Dessiner à l’école primaire

Entre instruire et éduquer, le maître imaginatif peut toujours caser quelques séances de dessin qui le tireront des divorces lancinants de finalités où sa profession le jette souvent.

Dessiner instruit, on s’instruit en dessinant. A l’âge des lignes hésitantes de a et de e, de bâtons et de ronds, le dessin, diront ceux qui aiment l’habiller de vocabulaire, est une belle porte intuitive vers la pensée symbolique. En Afrique subsaharienne, depuis que des enquêtes de ménages se penchent sur l’état des enfants de cinq ou six ans, on sait qu’ils sont nombreux, les gosses ayant échappé jusque-là à toute entrée dans le monde des lettres, des nombres, des chiffres et des symboles. C’est ainsi, nul ne peut le leur reprocher, leurs jeux ont peut-être été riches, mais pas de cette richesse qui prépare à des apprentissages ardus, et les parents avaient bien d’autres gosses à fouetter plutôt que se mêler du développement des aptitudes cognitifs de leurs héritiers. C’est différent du Canada ou de l’Europe, où le bambin atteint l’école juste pour mettre en ordre des mécanismes de pensée déjà bien travaillés, stimulés, observés et parfois même savamment installés pour produire de bons effets scolaires.

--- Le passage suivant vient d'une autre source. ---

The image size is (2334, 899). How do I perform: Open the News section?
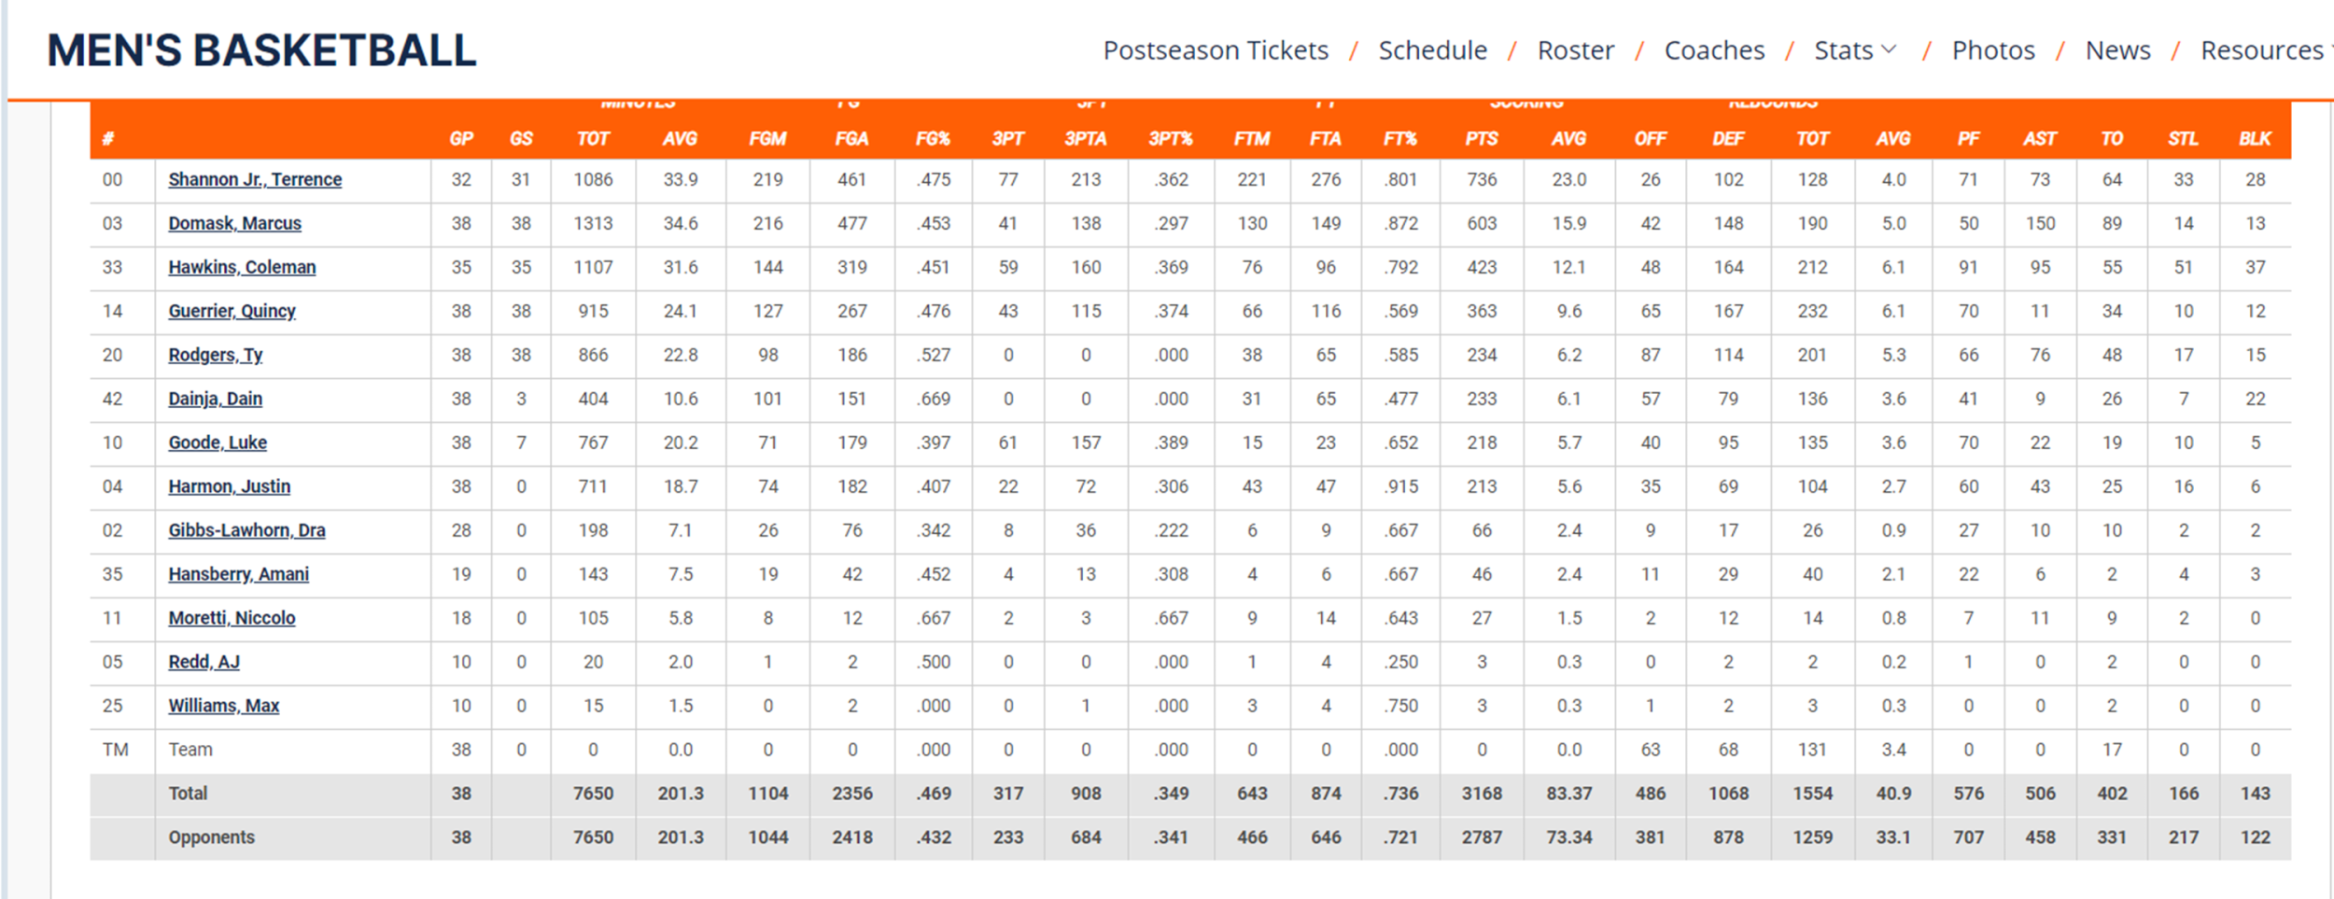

On n’accède pas aux symboles sans en fabriquer – le dessin, à la différence des lettres ou des nombres, autorise que l’on crée ceux que l’on veut, ou à peu près.

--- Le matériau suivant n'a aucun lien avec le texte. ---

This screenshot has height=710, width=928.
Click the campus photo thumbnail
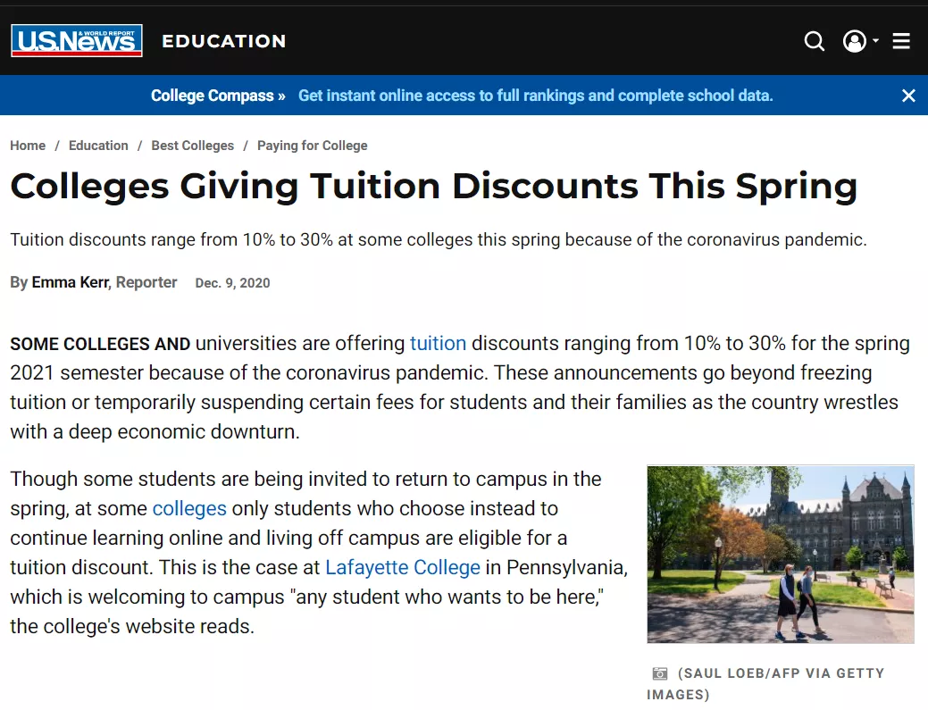780,554
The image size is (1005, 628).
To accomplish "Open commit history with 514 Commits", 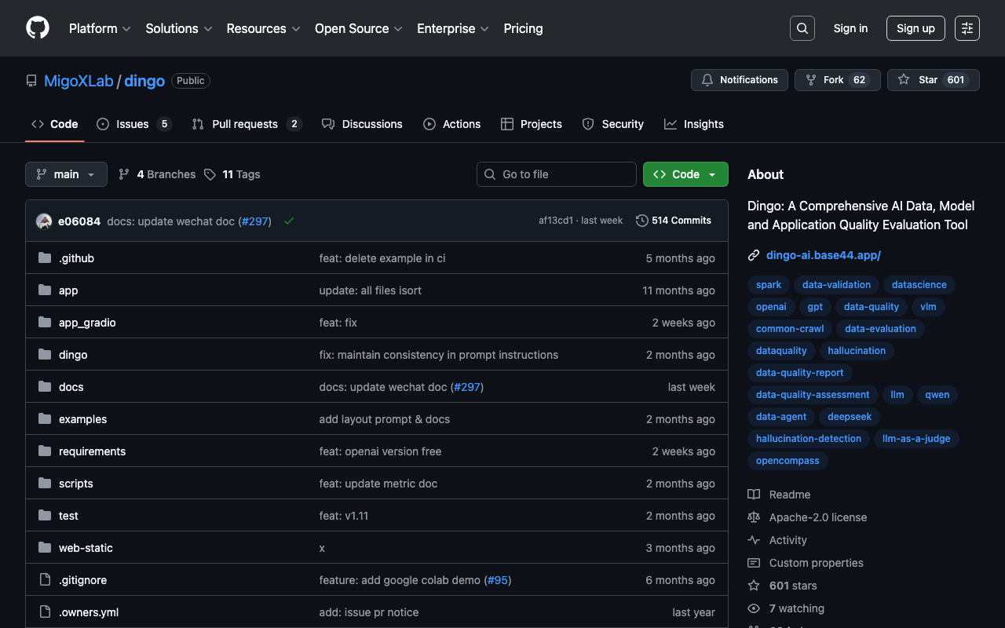I will point(674,221).
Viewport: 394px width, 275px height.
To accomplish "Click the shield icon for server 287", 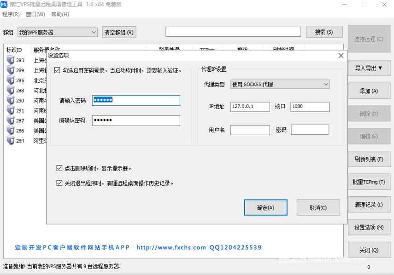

Pour les plus grands, débrouillés déjà dans leur métier d’écolier, le dessin pourra aller plus loin. Un peu formel, il permet de tâter des questions compliquées de proportions, pour lesquelles le seul calcul mène à tant d’embrouillamini : dessiner le tiers ou le quart, le reporter sur une autre grandeur, ça marche plus souvent que de le calculer. Les perspectives, aussi, lignes de fuite ou cavalières ou ce qu’on voudra, disent que les choses ne sont pas ce qu’elles montrent en façade seulement, que lorsqu’on les porte dans l’espace, elles ont vraiment toute autre allure – question de point de vue qui commande la perception, une découverte difficile que l’on ne fait que par l’expérience.

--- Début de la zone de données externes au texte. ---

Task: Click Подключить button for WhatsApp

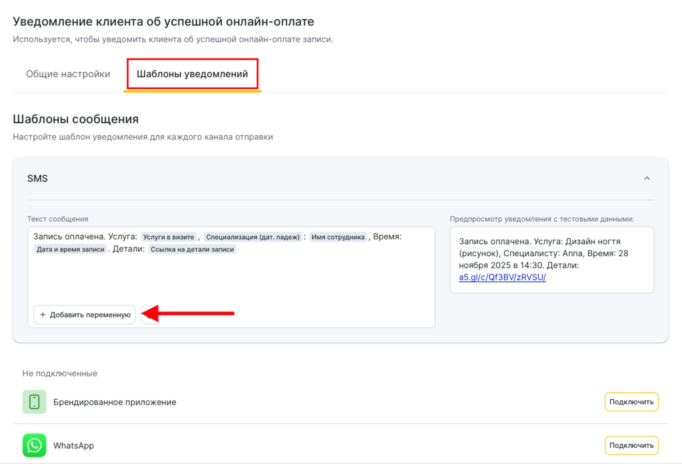Action: tap(631, 445)
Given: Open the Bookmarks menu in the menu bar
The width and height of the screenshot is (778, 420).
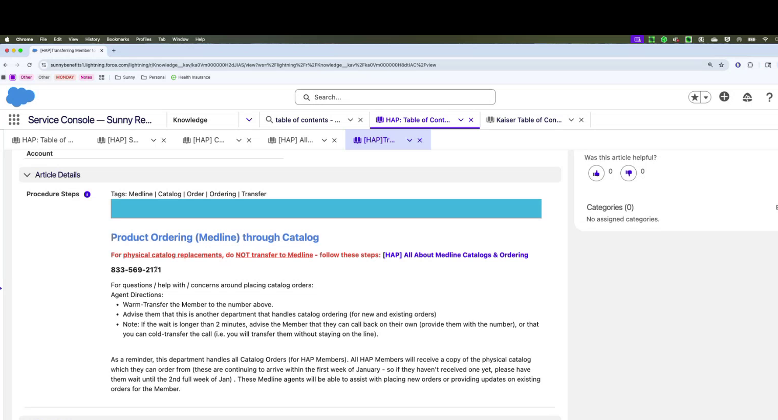Looking at the screenshot, I should tap(118, 39).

Dessiner éduque, on s’éduque en dessinant d’une autre façon qu’en lisant ou en calculant. Le maître ne peut pas demander que l’on apprenne ou que l’on récite, le dessin n’est pas un art déclaratif. C’est à peine si l’on peut lui donner des notes : pensez alors s’il est bien différent des bouts de machins chosifiés propres au par-cœur qui peuplent le quotidien des classes. Imaginez même qu’il se pourrait que le mauvais élève, le boute-en-train, le traînard, dessine bien, mieux peut-être que les appliqués du premier rang. Tout ça mis bout à bout, c’est une affaire à faire descendre le maître de son estrade et à lui faire oublier sa chicotte et son crayon rouge.

Dessiner ne demande à la fin que de petits moyens – à l’exception, bien entendu, d’un effectif raisonnable dans la classe, ce qui n’est pas le lot de toutes. Inscrire le dessin dans les programmes des classes primaires africaines pourrait bien porter plus de changements que des soi-disant réformes pédagogiques annoncées par des fanfares, bénies par des spécialistes et accompagnées de séminaires très savants.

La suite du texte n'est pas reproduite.